_Task details_
A single number is wanted: how many lines of the data below include the string "agent"?

_Exercise materials_
——————————
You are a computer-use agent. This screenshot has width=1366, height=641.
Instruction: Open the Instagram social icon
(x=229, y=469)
——————————
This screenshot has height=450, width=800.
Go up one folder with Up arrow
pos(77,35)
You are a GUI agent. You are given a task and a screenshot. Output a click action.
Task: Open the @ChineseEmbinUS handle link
——————————
_Problem solution_
2